Before I ever send my dogs over the French Ring palisade, I teach them proper technique using an a-frame. It can be an agility or Schutzhund a-frame, or doesn’t even have to be a formal (ie certain measurements) a-frame for another sport, but simply something made of a couple pieces of plywood and some hinges. I also teach my dogs to go to a “place” and stay there, this isn’t required for this technique, but is handy for many things, not just the a-frame/palisade.
Starting with the a-frame at a height where I can control the dog the entire way up and down, I have them run up and over the a-frame, while telling them “place” as they are coming down the back side. I want them to go all the way down to the ground on the a-frame, and NOT jump off. When they get to their place they are rewarded and then released. If your dog doesn’t know “place” you can put food or a toy at the bottom of the a-frame and guide them to it.
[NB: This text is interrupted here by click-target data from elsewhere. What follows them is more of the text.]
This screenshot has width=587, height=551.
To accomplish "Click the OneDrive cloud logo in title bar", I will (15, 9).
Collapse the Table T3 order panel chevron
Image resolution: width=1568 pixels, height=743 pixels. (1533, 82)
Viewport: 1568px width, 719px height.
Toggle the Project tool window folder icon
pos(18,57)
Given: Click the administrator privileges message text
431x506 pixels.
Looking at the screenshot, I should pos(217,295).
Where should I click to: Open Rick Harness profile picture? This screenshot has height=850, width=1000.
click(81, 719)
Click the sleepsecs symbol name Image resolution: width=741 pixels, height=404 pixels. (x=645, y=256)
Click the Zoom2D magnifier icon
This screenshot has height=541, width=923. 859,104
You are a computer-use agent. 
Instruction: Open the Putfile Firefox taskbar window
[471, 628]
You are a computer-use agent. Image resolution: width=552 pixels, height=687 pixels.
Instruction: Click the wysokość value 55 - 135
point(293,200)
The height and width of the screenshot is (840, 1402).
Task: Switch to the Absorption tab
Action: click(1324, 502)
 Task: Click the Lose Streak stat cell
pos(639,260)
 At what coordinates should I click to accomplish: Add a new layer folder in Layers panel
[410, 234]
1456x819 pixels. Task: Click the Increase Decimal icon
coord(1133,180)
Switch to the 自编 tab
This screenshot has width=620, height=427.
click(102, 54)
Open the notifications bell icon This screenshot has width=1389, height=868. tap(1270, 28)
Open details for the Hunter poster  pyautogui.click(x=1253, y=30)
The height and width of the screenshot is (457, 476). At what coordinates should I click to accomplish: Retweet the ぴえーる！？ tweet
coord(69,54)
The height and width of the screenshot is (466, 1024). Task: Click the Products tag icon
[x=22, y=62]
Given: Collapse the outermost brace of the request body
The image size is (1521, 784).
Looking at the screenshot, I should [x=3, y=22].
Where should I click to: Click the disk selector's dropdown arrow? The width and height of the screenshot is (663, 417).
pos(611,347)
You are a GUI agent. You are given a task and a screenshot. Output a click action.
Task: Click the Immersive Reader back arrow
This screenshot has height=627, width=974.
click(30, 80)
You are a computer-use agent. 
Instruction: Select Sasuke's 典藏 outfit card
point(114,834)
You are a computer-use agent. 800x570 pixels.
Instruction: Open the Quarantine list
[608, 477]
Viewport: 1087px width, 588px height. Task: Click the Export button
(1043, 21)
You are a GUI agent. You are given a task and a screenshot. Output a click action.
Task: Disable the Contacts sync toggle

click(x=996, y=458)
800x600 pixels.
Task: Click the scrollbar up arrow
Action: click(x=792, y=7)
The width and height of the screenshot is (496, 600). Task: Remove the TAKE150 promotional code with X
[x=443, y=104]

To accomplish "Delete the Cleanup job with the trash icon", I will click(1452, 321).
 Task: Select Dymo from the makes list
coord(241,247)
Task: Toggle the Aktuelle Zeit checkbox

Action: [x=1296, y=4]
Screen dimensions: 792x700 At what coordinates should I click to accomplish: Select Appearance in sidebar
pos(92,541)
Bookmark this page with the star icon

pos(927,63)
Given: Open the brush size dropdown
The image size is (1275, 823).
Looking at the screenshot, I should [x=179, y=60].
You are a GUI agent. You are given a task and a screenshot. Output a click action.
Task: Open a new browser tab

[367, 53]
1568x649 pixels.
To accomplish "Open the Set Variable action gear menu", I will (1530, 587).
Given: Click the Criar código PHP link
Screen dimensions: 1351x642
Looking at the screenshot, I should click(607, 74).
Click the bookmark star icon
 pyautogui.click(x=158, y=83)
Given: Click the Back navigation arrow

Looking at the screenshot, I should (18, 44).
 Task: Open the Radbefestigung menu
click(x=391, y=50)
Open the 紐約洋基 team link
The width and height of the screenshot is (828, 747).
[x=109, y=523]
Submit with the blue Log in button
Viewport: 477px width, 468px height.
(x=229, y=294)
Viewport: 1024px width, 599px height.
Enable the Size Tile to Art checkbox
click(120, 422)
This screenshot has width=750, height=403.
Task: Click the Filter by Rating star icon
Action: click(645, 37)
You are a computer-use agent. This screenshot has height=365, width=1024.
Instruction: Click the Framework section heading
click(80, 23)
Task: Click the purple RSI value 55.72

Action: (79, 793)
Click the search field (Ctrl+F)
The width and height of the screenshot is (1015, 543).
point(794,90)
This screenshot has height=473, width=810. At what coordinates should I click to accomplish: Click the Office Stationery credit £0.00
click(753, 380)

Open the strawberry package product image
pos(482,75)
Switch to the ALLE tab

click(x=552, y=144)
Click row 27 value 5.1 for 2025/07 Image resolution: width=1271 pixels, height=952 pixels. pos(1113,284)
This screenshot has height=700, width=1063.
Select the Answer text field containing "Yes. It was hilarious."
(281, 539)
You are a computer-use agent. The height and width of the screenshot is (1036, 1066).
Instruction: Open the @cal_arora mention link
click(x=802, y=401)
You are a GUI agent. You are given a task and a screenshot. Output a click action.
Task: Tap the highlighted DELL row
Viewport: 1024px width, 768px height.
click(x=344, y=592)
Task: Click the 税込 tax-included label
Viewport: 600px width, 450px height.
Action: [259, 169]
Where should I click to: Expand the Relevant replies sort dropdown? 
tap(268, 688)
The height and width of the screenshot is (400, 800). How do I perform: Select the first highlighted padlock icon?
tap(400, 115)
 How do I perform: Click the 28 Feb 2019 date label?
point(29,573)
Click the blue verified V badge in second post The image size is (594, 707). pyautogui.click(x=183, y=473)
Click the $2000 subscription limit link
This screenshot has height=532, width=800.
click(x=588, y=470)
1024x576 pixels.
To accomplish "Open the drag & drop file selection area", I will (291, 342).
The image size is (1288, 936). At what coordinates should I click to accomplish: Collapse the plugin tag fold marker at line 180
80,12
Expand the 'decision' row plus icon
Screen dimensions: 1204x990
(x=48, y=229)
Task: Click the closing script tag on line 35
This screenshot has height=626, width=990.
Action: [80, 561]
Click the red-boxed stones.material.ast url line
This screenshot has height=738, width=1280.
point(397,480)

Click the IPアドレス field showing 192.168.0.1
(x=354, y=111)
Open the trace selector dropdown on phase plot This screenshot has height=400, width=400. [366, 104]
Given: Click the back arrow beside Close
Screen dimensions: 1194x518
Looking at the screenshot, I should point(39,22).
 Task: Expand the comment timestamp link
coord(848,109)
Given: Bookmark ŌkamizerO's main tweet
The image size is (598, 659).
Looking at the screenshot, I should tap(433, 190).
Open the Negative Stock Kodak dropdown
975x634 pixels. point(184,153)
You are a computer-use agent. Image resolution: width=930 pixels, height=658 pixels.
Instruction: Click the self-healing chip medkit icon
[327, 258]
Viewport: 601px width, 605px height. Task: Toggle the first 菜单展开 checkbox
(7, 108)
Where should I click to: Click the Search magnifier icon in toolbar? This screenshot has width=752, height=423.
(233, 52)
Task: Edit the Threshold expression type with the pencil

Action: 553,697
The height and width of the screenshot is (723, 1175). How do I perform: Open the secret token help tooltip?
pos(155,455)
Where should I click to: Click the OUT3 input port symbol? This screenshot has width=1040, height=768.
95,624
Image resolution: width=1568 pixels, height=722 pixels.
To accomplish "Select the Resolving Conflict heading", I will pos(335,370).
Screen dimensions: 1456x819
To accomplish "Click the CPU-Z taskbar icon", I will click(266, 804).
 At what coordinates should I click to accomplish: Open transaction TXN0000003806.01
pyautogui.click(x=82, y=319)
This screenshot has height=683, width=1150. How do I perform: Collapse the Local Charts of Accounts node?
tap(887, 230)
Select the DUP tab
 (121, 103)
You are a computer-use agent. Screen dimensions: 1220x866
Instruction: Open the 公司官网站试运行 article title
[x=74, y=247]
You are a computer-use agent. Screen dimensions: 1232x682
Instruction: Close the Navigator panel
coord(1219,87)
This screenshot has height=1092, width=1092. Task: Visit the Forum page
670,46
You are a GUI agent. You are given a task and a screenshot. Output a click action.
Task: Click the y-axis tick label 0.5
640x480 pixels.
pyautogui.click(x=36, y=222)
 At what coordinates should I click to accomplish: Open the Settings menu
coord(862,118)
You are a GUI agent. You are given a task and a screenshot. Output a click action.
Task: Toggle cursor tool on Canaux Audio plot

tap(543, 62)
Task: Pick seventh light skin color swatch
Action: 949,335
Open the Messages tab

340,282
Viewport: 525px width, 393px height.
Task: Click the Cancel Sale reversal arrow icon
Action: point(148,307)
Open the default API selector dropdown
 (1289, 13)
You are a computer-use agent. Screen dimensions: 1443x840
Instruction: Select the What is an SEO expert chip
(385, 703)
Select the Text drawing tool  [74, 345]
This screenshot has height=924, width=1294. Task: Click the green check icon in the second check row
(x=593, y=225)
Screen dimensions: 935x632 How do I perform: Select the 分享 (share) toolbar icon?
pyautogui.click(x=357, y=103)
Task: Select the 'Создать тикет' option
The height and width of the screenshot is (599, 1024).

I do this repeatedly until the dog is consistently going all the way down the back side of the a-frame and either stopping at their place, or grabbing the toy and continuing on. The dog is NEVER allowed to jump off the back side of the a-frame. If they do jump off, they are not rewarded, and the next time they do it I will make them pause at the top of the a-frame for a second, then come down the back side slowly.
Once the dog is consistently going all the way down the back side, I increase the height of the a-frame, making it steeper, and repeat the steps in part 1. I will continue to increase the steepness of the a-frame until it either can’t go any higher/steeper, or the dog is sliding down the back side in an effort to stop at the bottom, unable to stop until they hit the ground.
After the technique is solid, I will lower the a-frame to the point the dog can run down the back side, instead of sliding, and teach the concept of going over, waiting, then coming back. This is best done with a helper to verify the dog is going all the way down the back side of the a-frame, and also to prepare them for the return. Standing on one side of the a-frame I will send the dog up and over. After they stop on the back side, my helper will take the dog 3-4 feet away from the a-frame and send them back over it to me. This is where having a “place” really comes in handy, as you can replace the helper on the back side with a “place” command, have your dog go to place, wait, then return on command.
Then next step before we finally do the actual palisade is to have the dog in a stay, a couple meters away from the a-frame, while I go stand next to the a-frame, in the same position I would be in if we were doing the palisade in a trial. I will send the dog over the a-frame (out jump) and to their place marker or toy, and have them down/stay. I move to where the dog was originally sitting, and recall the dog back over the a-frame. If the dog anticipates the recall, I will send them over the a-frame to their place, then while they are holding the stay throw a toy over the a-frame to reward the stay. Then we start over again with the out jump.
At this point I will introduce the palisade. The first time I put them over the palisade I like to do a few a-frames first, just to set the tone. Then we move to the palisade and start with step 4, replacing the a-frame with the palisade. Using this technique 99% of my dogs have jumped the palisade without issue the first time they were shown it. And they have proper technique on the back side, coming down the side of the palisade and then dropping to the ground vs launching off the top.
Throughout a dogs FR career I keep an eye on their palisade technique, and we will go back and work the a-frame on a semi-regular basis, to keep them consistent. If a dog starts launching off the top of the palisade, and it’s not corrected immediately, it is very easy for them to build a habit that can be difficult to fix, and also hard on their bodies.